What to work on: Start at the top and transcribe every record through the final line exactly.

=== Raw data ===

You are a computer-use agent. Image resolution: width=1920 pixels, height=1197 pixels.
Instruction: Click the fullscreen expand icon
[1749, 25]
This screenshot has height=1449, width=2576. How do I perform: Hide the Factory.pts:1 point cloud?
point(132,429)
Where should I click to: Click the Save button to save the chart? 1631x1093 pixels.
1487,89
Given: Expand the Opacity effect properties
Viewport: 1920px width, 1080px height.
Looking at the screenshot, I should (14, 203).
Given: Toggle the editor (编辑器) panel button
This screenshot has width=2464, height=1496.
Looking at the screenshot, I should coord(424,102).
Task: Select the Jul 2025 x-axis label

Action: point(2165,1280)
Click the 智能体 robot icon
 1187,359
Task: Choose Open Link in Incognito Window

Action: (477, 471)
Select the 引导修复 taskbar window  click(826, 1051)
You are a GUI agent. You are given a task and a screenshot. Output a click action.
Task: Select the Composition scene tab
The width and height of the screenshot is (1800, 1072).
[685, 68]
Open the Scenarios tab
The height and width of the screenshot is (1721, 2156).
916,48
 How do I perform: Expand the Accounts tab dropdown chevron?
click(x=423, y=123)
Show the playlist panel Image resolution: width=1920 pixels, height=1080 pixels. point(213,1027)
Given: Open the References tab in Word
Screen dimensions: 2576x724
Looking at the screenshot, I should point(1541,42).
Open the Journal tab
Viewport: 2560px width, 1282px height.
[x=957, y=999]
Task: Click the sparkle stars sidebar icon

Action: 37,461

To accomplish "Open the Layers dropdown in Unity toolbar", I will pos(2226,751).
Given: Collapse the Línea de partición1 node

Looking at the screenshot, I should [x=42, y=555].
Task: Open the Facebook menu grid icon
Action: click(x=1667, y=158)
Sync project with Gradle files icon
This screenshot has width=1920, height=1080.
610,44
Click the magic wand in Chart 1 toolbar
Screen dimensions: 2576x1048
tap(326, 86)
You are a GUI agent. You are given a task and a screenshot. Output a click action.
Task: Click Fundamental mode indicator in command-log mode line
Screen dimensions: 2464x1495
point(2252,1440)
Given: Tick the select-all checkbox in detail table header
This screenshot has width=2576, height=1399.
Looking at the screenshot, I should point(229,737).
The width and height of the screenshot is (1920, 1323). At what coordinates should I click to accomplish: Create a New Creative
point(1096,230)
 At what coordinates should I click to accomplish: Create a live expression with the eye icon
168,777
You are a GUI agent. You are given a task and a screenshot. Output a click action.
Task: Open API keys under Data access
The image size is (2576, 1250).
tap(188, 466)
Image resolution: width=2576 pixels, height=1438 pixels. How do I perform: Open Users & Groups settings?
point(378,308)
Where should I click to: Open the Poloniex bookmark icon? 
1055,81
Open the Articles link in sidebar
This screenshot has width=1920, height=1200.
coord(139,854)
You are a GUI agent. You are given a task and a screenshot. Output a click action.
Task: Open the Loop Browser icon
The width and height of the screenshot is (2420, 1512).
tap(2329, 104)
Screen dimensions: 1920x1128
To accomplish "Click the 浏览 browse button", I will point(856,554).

===

Solution to the problem:
You are a computer-use agent. Image resolution: width=1920 pixels, height=1197 pixels.
Instruction: Click the fullscreen expand icon
[1749, 25]
This screenshot has height=1449, width=2576. How do I perform: Hide the Factory.pts:1 point cloud?
point(132,429)
Where should I click to: Click the Save button to save the chart? 1631x1093 pixels.
1487,89
Given: Expand the Opacity effect properties
Viewport: 1920px width, 1080px height.
Looking at the screenshot, I should (14, 203).
Given: Toggle the editor (编辑器) panel button
This screenshot has width=2464, height=1496.
Looking at the screenshot, I should coord(424,102).
Task: Select the Jul 2025 x-axis label

Action: point(2165,1280)
Click the 智能体 robot icon
 1187,359
Task: Choose Open Link in Incognito Window

Action: (477, 471)
Select the 引导修复 taskbar window  click(826, 1051)
You are a GUI agent. You are given a task and a screenshot. Output a click action.
Task: Select the Composition scene tab
The width and height of the screenshot is (1800, 1072).
[685, 68]
Open the Scenarios tab
The height and width of the screenshot is (1721, 2156).
916,48
 How do I perform: Expand the Accounts tab dropdown chevron?
click(x=423, y=123)
Show the playlist panel Image resolution: width=1920 pixels, height=1080 pixels. point(213,1027)
Given: Open the References tab in Word
Screen dimensions: 2576x724
Looking at the screenshot, I should point(1541,42).
Open the Journal tab
Viewport: 2560px width, 1282px height.
[x=957, y=999]
Task: Click the sparkle stars sidebar icon

Action: 37,461

To accomplish "Open the Layers dropdown in Unity toolbar", I will pos(2226,751).
Given: Collapse the Línea de partición1 node

Looking at the screenshot, I should [x=42, y=555].
Task: Open the Facebook menu grid icon
Action: click(x=1667, y=158)
Sync project with Gradle files icon
This screenshot has width=1920, height=1080.
610,44
Click the magic wand in Chart 1 toolbar
Screen dimensions: 2576x1048
tap(326, 86)
You are a GUI agent. You are given a task and a screenshot. Output a click action.
Task: Click Fundamental mode indicator in command-log mode line
Screen dimensions: 2464x1495
point(2252,1440)
Given: Tick the select-all checkbox in detail table header
This screenshot has width=2576, height=1399.
Looking at the screenshot, I should point(229,737).
The width and height of the screenshot is (1920, 1323). At what coordinates should I click to accomplish: Create a New Creative
point(1096,230)
 At what coordinates should I click to accomplish: Create a live expression with the eye icon
168,777
You are a GUI agent. You are given a task and a screenshot. Output a click action.
Task: Open API keys under Data access
The image size is (2576, 1250).
tap(188, 466)
Image resolution: width=2576 pixels, height=1438 pixels. How do I perform: Open Users & Groups settings?
point(378,308)
Where should I click to: Open the Poloniex bookmark icon? 
1055,81
Open the Articles link in sidebar
This screenshot has width=1920, height=1200.
coord(139,854)
You are a GUI agent. You are given a task and a screenshot. Output a click action.
Task: Open the Loop Browser icon
The width and height of the screenshot is (2420, 1512).
tap(2329, 104)
Screen dimensions: 1920x1128
To accomplish "Click the 浏览 browse button", I will point(856,554).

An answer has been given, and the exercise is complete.